CY: More than any other thing I’ve written. I read a few books and I did some legal research which was weird, because I was a lawyer for a long time. I wasn’t this kind of lawyer, I wasn’t a constitutional law or civil rights lawyer. I was a corporate lawyer at first, then I became an in-house contracts lawyer for technology companies. But I did as much research as I felt was necessary for the story. I didn’t set out to necessarily tell a very deep legal story or a very deep story about the cultural roots of Chinatown. But I did want the flavor, and I wanted the specifics about what happened both with the construction of Chinatown, for instance, or with these legal cases in which the rights of Asian Americans specifically were denied at first, then a slow progression toward having those rights. Those things all actually ended up dovetailing with the story in ways that almost felt too good to be true at times. I felt like, Oh, either I did this by accident, or I scored something from osmosis, that this story was lining up with things that really happened. So that was a happy sort of discovery.

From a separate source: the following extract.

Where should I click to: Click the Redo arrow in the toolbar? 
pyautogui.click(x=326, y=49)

JAT: Are there portions of the research you were tempted to put in but maybe pulled back from because you didn’t want it to become a different type of a novel?

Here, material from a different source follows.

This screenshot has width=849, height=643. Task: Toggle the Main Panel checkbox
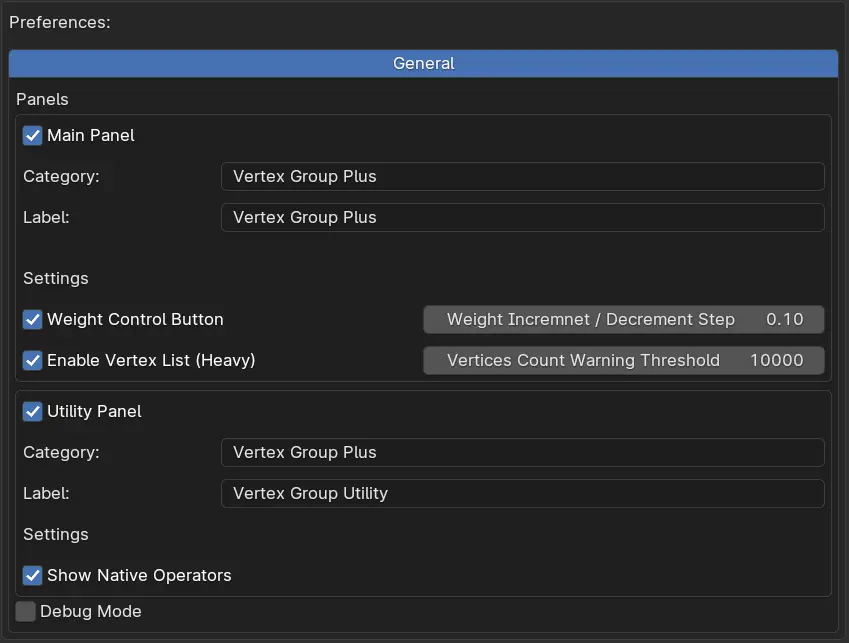click(x=33, y=135)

CY: There were more legal cases and tidbits [and] I would have loved to just type a bunch of them in and have them in a book and say Look, can you believe this was true, or that? Mostly in the vein of what’s already in there, so it’s not like I cut out things completely. Especially because some of the things I was reading about were about exclusion, about who gets to be an American, literally, who gets to be considered that, what rights, privileges, and status does that accord you, and how that, when I was writing in 2017 and 2018 mostly, how that was still incredibly relevant. That was shocking and little bit upsetting to realize, Oh, we’re seeing this again, not with the same groups necessarily, but we’re seeing it.

JAT: And yet, there are so many places in the book where I laughed out loud. 

CY: I’m glad to hear you laughed! My goal is always to never take myself too seriously. I get myself in trouble very quickly if I think I’m writing something that’s important, so I’m hoping it’s also a fun read.

JAT: Switching gears a bit, you have children, and I think the influence of children on authors is unique and powerful. Willis talks in the novel about how children are “perfectly weird weirdos.” How much do your kids influence your writing?

CY: A lot. Yes. I almost don’t really remember what it was like before I had kids. They’re not that old, but I’ve been writing 18 years now and I’ve had kids for two-thirds of that and so I think in a lot of ways they really shape my voice and also the kinds of things I think about. They are an incredible source for silliness but also, I don’t want to say profound things, but there’s a sense in which they’ll say things that make me really fascinated by the way their minds work, the way their minds are engaging the world and connecting to information. How they don’t have all the preconceptions and scar tissue that I have, that I bring to how I think about things. But on a very fundamental level, the emotional interaction, the relationship I have with my kids, it feels like an ongoing dialogue that really feeds me and feeds my work.

JAT: In your previous novel, looping was obviously a staple, but Interior Chinatown also loops back on itself and has reoccurrences. What is it that you find satisfying or comforting about the notion of recurrence or the cyclical nature of things that keeps you writing about them, albeit in different ways?

CY: That’s a really interesting connection. There is a cyclical nature to Willis’ existence. He’s almost been kind of trapped in a loop. I think for better or worse, I’m a bit of an “unstuck in time guy.” I love Slaughterhouse Five. It’s one of my favorite books. The freedom that device affords you in fiction is valuable as a storyteller and, as a person, I think I’m the kind of guy who likes being in the moment. I try to be better about being in the moment, but I’m just a mental time traveler, and I can’t help it.